= WORK TO BE COMPLETED =
Reproduce each of the records below word for word, keeping every line in its original order.

[START RECORDS SUPPLIED]

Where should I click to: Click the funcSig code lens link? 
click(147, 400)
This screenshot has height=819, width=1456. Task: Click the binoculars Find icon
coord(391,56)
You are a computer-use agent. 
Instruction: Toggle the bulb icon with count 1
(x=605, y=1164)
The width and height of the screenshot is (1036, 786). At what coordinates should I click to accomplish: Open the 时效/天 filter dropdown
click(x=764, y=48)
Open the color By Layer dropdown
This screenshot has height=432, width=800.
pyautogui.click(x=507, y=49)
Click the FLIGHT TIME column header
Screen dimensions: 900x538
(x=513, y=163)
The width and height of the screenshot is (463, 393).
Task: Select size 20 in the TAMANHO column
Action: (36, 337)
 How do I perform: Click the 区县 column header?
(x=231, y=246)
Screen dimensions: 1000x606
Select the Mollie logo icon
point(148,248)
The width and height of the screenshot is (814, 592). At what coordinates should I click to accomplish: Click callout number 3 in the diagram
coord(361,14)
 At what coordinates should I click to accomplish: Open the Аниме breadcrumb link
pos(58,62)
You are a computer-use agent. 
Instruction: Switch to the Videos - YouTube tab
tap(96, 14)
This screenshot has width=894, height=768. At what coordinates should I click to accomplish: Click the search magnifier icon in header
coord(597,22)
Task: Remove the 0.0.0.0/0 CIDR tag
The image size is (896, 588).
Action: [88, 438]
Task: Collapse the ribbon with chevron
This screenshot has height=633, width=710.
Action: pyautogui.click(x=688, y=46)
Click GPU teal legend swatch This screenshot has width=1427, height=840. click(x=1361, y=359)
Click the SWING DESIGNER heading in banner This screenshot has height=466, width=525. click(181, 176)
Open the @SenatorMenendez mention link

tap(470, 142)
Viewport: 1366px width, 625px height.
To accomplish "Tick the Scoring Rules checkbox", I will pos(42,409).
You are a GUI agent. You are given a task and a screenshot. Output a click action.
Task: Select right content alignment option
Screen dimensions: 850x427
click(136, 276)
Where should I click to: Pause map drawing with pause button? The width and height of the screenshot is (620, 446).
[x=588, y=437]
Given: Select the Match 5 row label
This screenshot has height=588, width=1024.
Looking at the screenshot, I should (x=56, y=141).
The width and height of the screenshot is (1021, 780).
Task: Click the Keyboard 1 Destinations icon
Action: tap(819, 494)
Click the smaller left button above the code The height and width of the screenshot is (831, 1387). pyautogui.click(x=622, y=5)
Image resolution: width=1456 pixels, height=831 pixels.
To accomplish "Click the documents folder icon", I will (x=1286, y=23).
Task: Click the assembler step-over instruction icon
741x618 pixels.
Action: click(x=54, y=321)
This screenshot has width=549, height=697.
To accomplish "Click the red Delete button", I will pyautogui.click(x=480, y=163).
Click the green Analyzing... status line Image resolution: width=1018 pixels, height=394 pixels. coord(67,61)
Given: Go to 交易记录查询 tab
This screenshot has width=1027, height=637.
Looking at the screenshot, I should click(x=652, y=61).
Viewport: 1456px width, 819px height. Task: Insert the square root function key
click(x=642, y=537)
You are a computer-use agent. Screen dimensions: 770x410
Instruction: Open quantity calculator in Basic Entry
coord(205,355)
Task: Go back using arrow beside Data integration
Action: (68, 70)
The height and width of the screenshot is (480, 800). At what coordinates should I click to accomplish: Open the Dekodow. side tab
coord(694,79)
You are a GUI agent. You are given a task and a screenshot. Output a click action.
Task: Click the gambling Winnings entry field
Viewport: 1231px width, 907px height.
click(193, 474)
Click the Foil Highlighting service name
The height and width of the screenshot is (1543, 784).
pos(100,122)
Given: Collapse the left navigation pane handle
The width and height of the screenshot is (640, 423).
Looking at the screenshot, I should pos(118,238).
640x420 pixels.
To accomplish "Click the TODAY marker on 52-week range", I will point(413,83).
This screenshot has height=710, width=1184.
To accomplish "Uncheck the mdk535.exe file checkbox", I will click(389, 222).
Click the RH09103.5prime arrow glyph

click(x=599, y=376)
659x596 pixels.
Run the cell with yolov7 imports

[END RECORDS SUPPLIED]

= EXPECTED ANSWER =
Where should I click to: Click the funcSig code lens link? 
click(147, 400)
This screenshot has height=819, width=1456. Task: Click the binoculars Find icon
coord(391,56)
You are a computer-use agent. 
Instruction: Toggle the bulb icon with count 1
(x=605, y=1164)
The width and height of the screenshot is (1036, 786). At what coordinates should I click to accomplish: Open the 时效/天 filter dropdown
click(x=764, y=48)
Open the color By Layer dropdown
This screenshot has height=432, width=800.
pyautogui.click(x=507, y=49)
Click the FLIGHT TIME column header
Screen dimensions: 900x538
(x=513, y=163)
The width and height of the screenshot is (463, 393).
Task: Select size 20 in the TAMANHO column
Action: (36, 337)
 How do I perform: Click the 区县 column header?
(x=231, y=246)
Screen dimensions: 1000x606
Select the Mollie logo icon
point(148,248)
The width and height of the screenshot is (814, 592). At what coordinates should I click to accomplish: Click callout number 3 in the diagram
coord(361,14)
 At what coordinates should I click to accomplish: Open the Аниме breadcrumb link
pos(58,62)
You are a computer-use agent. 
Instruction: Switch to the Videos - YouTube tab
tap(96, 14)
This screenshot has width=894, height=768. At what coordinates should I click to accomplish: Click the search magnifier icon in header
coord(597,22)
Task: Remove the 0.0.0.0/0 CIDR tag
The image size is (896, 588).
Action: [88, 438]
Task: Collapse the ribbon with chevron
This screenshot has height=633, width=710.
Action: pyautogui.click(x=688, y=46)
Click GPU teal legend swatch This screenshot has width=1427, height=840. click(x=1361, y=359)
Click the SWING DESIGNER heading in banner This screenshot has height=466, width=525. click(181, 176)
Open the @SenatorMenendez mention link

tap(470, 142)
Viewport: 1366px width, 625px height.
To accomplish "Tick the Scoring Rules checkbox", I will pos(42,409).
You are a GUI agent. You are given a task and a screenshot. Output a click action.
Task: Select right content alignment option
Screen dimensions: 850x427
click(136, 276)
Where should I click to: Pause map drawing with pause button? The width and height of the screenshot is (620, 446).
[x=588, y=437]
Given: Select the Match 5 row label
This screenshot has height=588, width=1024.
Looking at the screenshot, I should (x=56, y=141).
The width and height of the screenshot is (1021, 780).
Task: Click the Keyboard 1 Destinations icon
Action: tap(819, 494)
Click the smaller left button above the code The height and width of the screenshot is (831, 1387). pyautogui.click(x=622, y=5)
Image resolution: width=1456 pixels, height=831 pixels.
To accomplish "Click the documents folder icon", I will (x=1286, y=23).
Task: Click the assembler step-over instruction icon
741x618 pixels.
Action: click(x=54, y=321)
This screenshot has width=549, height=697.
To accomplish "Click the red Delete button", I will pyautogui.click(x=480, y=163).
Click the green Analyzing... status line Image resolution: width=1018 pixels, height=394 pixels. coord(67,61)
Given: Go to 交易记录查询 tab
This screenshot has width=1027, height=637.
Looking at the screenshot, I should click(x=652, y=61).
Viewport: 1456px width, 819px height. Task: Insert the square root function key
click(x=642, y=537)
You are a computer-use agent. Screen dimensions: 770x410
Instruction: Open quantity calculator in Basic Entry
coord(205,355)
Task: Go back using arrow beside Data integration
Action: (68, 70)
The height and width of the screenshot is (480, 800). At what coordinates should I click to accomplish: Open the Dekodow. side tab
coord(694,79)
You are a GUI agent. You are given a task and a screenshot. Output a click action.
Task: Click the gambling Winnings entry field
Viewport: 1231px width, 907px height.
click(193, 474)
Click the Foil Highlighting service name
The height and width of the screenshot is (1543, 784).
pos(100,122)
Given: Collapse the left navigation pane handle
The width and height of the screenshot is (640, 423).
Looking at the screenshot, I should pos(118,238).
640x420 pixels.
To accomplish "Click the TODAY marker on 52-week range", I will point(413,83).
This screenshot has height=710, width=1184.
To accomplish "Uncheck the mdk535.exe file checkbox", I will click(389, 222).
Click the RH09103.5prime arrow glyph

click(x=599, y=376)
659x596 pixels.
Run the cell with yolov7 imports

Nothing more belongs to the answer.